The most likely reason for Elser’s comparative longevity is the fact that this Cassandra still wasn’t believed; he must have had accomplices; and if – as the film so graphically demonstrates – torture would not drag out the names, there was reason to hope that the prisoner might eventually just drop his guard and give the game away. This “reason” is indicated in some earlier dialogue in which Elser is seen – while not recanting – deciding that his bomb plot must have been wrong in the eyes of God, or else it would have succeeded. Under no duress, he even expresses the hope that in future he might rejoin the “national struggle.” It’s not very clear whether this is verbatim from prison documents, but the phrase is just possibly loose enough to mean something more communitarian than anything the Nazis had in mind.

Meanwhile, in Spellbound, the impeccable and unflappable boss of the psychiatric institute is finally caught, quite unambiguously, in his own snares when Dr. Murchison (Leo G. Carroll) is shown to have acted entirely out of envy, killing his chief rival for the top job and throwing the blame onto a rather vulnerable young man. The pain of discovery is too much; and though for an instant we fear he might actually kill Constance, he turns the gun on himself.
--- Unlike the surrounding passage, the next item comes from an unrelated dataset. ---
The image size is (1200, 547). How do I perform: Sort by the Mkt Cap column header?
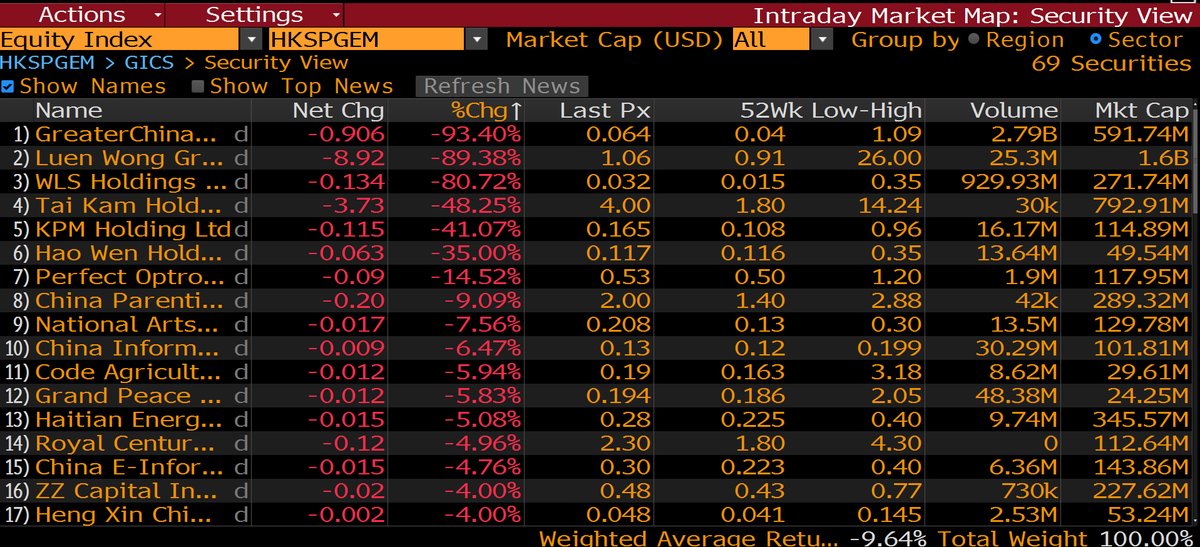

And if we ask how exactly we get that sense of unendurable guilt, the answer surely lies in the giant close-up of pistol and trigger-hand – both surreal rather than realistic – pointing unavoidably, so it seems, at US!

I find here yet another interesting subtext – a moral MacGuffin, so to speak; and not just because nice-but-suspect young guy triumphs over secretly-nasty-but-outwardly-respectable older guy. For me, what fascinates is the latent distinction between desire and envy – never as easy to explain as one might wish – and made as plain as it ever can be in Hitchcock’s film..

The excruciating pangs of desire and envy, as they ebb and flow, are witnessed, of course, in many films and many art forms – from my own recent film viewing I think of El Amor Brujo (1986), a full-scale flamenco ballet from Carlos Saura, based on an early 20th-century piece by Manuel de Falla. It remains probably one of the best filmed ballets of any kind and – whether Hitchcock was familiar with the original or not – isn’t there something of tender/cruel flamenco passion in more than a few of his pictures? The large man from Leytonstone knew, of course, that he didn’t look like any kind of artist; and, on at least one occasion, attributed his lack of Oscars precisely to this fact. But I think it no coincidence that the 1946 film and the de Falla ballet share the same name: El Amor Brujo being best translated into English as Spellbound.